PROMPT >>
Write out the following lines word for word, with nothing changed or left out.

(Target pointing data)
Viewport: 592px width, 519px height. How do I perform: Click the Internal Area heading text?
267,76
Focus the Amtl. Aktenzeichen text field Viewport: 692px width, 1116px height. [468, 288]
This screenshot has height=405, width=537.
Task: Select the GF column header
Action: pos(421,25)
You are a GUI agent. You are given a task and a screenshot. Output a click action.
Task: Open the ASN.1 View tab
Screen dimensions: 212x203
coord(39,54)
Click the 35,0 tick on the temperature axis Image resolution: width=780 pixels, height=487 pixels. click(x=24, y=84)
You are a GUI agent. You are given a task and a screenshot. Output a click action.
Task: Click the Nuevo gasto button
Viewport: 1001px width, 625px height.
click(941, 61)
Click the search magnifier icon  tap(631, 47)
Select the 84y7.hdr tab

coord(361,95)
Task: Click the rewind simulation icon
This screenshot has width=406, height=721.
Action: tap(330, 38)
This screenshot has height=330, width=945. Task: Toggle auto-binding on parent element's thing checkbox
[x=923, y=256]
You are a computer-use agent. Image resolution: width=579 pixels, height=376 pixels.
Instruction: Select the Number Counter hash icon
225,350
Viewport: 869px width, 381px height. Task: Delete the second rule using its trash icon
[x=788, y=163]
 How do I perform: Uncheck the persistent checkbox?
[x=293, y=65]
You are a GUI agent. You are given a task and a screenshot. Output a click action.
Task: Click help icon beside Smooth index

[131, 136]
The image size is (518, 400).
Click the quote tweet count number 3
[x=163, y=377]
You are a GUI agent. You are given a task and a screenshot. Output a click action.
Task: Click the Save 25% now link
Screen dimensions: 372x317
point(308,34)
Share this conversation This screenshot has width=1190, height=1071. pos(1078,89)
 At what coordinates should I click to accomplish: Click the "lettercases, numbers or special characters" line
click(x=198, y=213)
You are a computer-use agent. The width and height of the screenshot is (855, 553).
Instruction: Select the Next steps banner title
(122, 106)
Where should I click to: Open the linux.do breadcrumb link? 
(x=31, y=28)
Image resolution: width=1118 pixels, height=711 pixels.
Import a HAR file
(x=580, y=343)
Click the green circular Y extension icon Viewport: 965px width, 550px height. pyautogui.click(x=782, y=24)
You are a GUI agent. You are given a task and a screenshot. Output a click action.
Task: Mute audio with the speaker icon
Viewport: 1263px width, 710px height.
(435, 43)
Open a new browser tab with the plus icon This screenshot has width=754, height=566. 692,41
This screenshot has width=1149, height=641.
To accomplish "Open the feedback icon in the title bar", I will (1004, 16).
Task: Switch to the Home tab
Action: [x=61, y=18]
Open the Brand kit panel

WRITTEN RESPONSE >>
Viewport: 592px width, 519px height. How do I perform: Click the Internal Area heading text?
267,76
Focus the Amtl. Aktenzeichen text field Viewport: 692px width, 1116px height. [468, 288]
This screenshot has height=405, width=537.
Task: Select the GF column header
Action: pos(421,25)
You are a GUI agent. You are given a task and a screenshot. Output a click action.
Task: Open the ASN.1 View tab
Screen dimensions: 212x203
coord(39,54)
Click the 35,0 tick on the temperature axis Image resolution: width=780 pixels, height=487 pixels. click(x=24, y=84)
You are a GUI agent. You are given a task and a screenshot. Output a click action.
Task: Click the Nuevo gasto button
Viewport: 1001px width, 625px height.
click(941, 61)
Click the search magnifier icon  tap(631, 47)
Select the 84y7.hdr tab

coord(361,95)
Task: Click the rewind simulation icon
This screenshot has width=406, height=721.
Action: tap(330, 38)
This screenshot has height=330, width=945. Task: Toggle auto-binding on parent element's thing checkbox
[x=923, y=256]
You are a computer-use agent. Image resolution: width=579 pixels, height=376 pixels.
Instruction: Select the Number Counter hash icon
225,350
Viewport: 869px width, 381px height. Task: Delete the second rule using its trash icon
[x=788, y=163]
 How do I perform: Uncheck the persistent checkbox?
[x=293, y=65]
You are a GUI agent. You are given a task and a screenshot. Output a click action.
Task: Click help icon beside Smooth index

[131, 136]
The image size is (518, 400).
Click the quote tweet count number 3
[x=163, y=377]
You are a GUI agent. You are given a task and a screenshot. Output a click action.
Task: Click the Save 25% now link
Screen dimensions: 372x317
point(308,34)
Share this conversation This screenshot has width=1190, height=1071. pos(1078,89)
 At what coordinates should I click to accomplish: Click the "lettercases, numbers or special characters" line
click(x=198, y=213)
You are a computer-use agent. The width and height of the screenshot is (855, 553).
Instruction: Select the Next steps banner title
(122, 106)
Where should I click to: Open the linux.do breadcrumb link? 
(x=31, y=28)
Image resolution: width=1118 pixels, height=711 pixels.
Import a HAR file
(x=580, y=343)
Click the green circular Y extension icon Viewport: 965px width, 550px height. pyautogui.click(x=782, y=24)
You are a GUI agent. You are given a task and a screenshot. Output a click action.
Task: Mute audio with the speaker icon
Viewport: 1263px width, 710px height.
(435, 43)
Open a new browser tab with the plus icon This screenshot has width=754, height=566. 692,41
This screenshot has width=1149, height=641.
To accomplish "Open the feedback icon in the title bar", I will (1004, 16).
Task: Switch to the Home tab
Action: [x=61, y=18]
Open the Brand kit panel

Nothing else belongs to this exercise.